The purpose of this book is to provide an explanation of where the money comes from, where it goes, how that has changed over time and how it needs to improve. Written by Paul Johnson (no relation to Boris), an economist and director of the highly respected Institute for Fiscal Studies.
Getting the money in is set out in the tax code that runs to a million words. Nearly two thirds of the revenue is raised from three taxes – income tax, VAT and National Insurance contributions. There are some interesting facts included. About a third of the population pay 90% of the income tax. Since the 1980s the UK has a high level of income inequality. The top 10% of adults receive just over 40% of all fiscal income, which is the same amount that goes to the bottom 40%.

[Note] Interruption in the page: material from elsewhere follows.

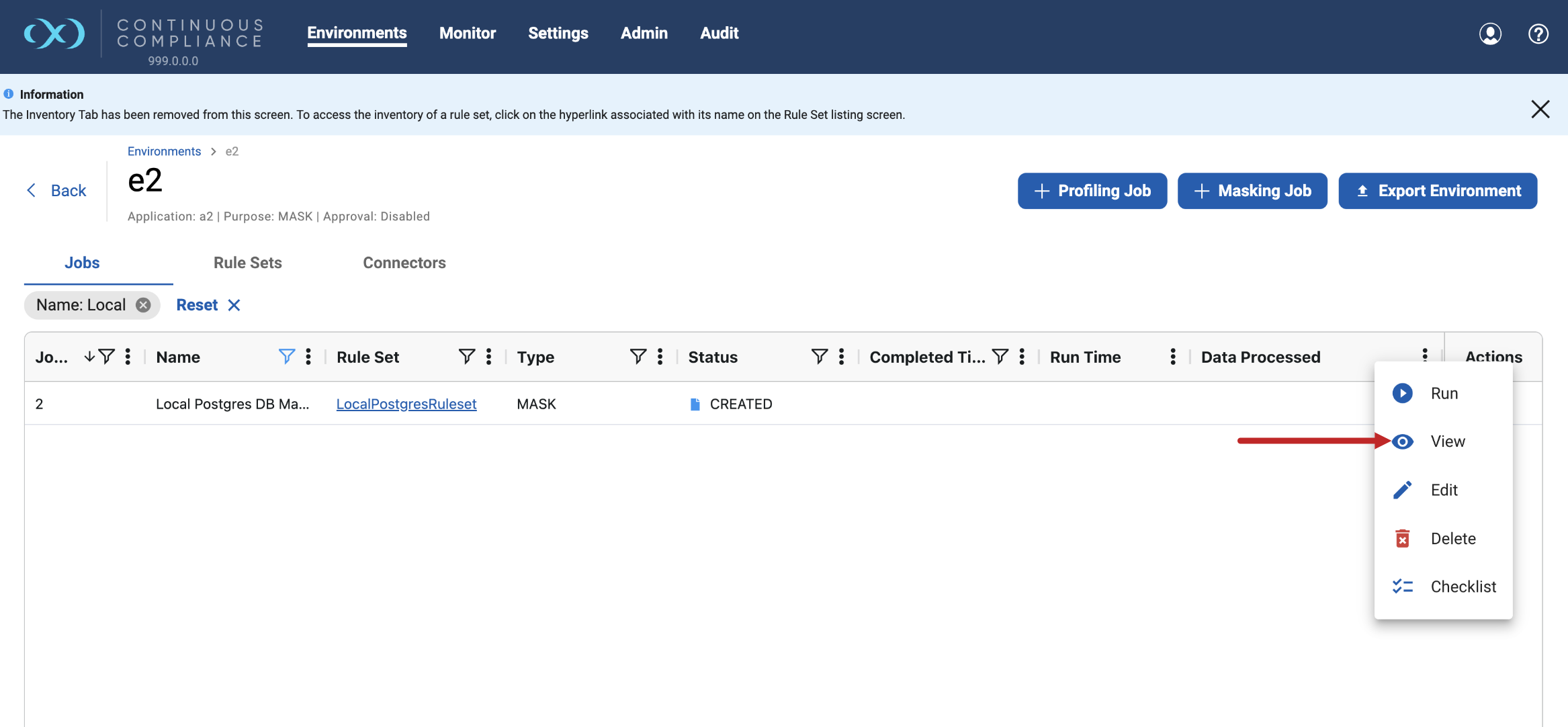Switch to the Rule Sets tab
The image size is (1568, 727).
247,263
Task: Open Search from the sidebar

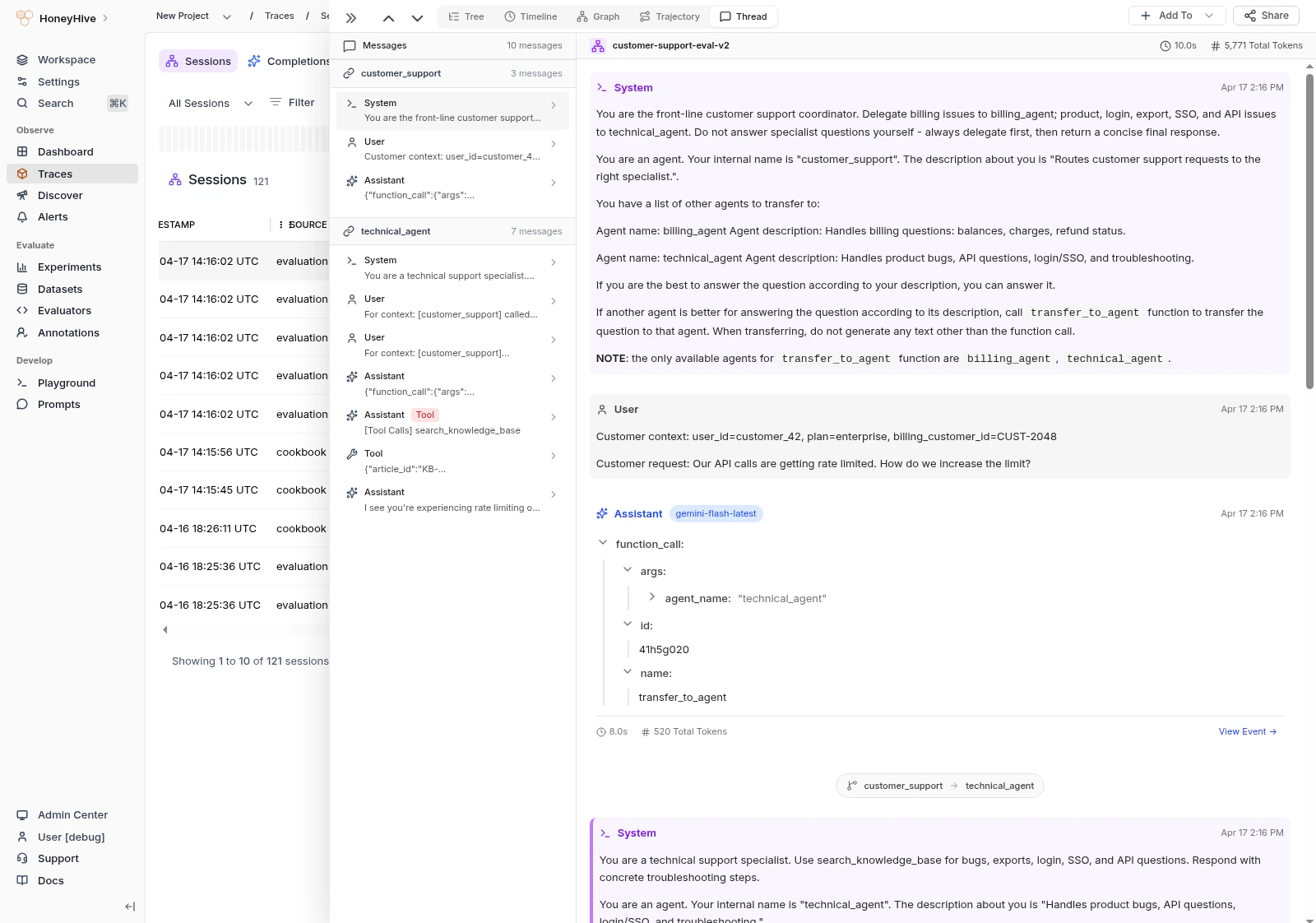Action: 55,103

Whilst VAT looks straightforward there are plenty of pitfalls. Remember George Osborne proposing to charge VAT on pasties. Is a Jaffa Cake a cake or a biscuit? The answer matters for VAT and had to be resolved in court. There are plenty of other taxes such as corporation tax on companies, fuel duty, stamp duty on buying property, council tax and on the list goes.
What you discover from the two chapters on taxes is that the system is a mess. It needs radical reform but that needs political will and courage. The unpalatable conclusion is that taxes will have to rise over the next decade. The reason why is set out very clearly in the rest of the book.
The big and growing areas of expenditure relate to the ageing population, welfare payments to the working age in poverty, those who are sick and the retired. There is a bit of history for each of the major areas of expenditure setting the current spending in context.
The NHS now accounts for almost a tenth of our entire economy. Paul Johnson, who used to be a civil service economist laments the nonsense that politicians say in their efforts to ‘re-disorganise’ the NHS. The promise to deliver 40 new hospitals is ‘simply untrue’. The plans to reform social care; badly needed but never happens. Education has improved but large problems remain with an unsustainable university system and a large skills gap among school leavers.
The value in this book is the commentary from an expert. It is rather worrying that much of what we have in place today is the result of government inaction or unplanned kneejerk reaction to headline news.
Whilst we are better off, better educated and largely in better health there is much that can be done to improve the state of the nation and its finances. Johnson calls for greater honesty by politicians on the benefits and trade-offs they grapple with. He concludes: “We can, and must, do better”.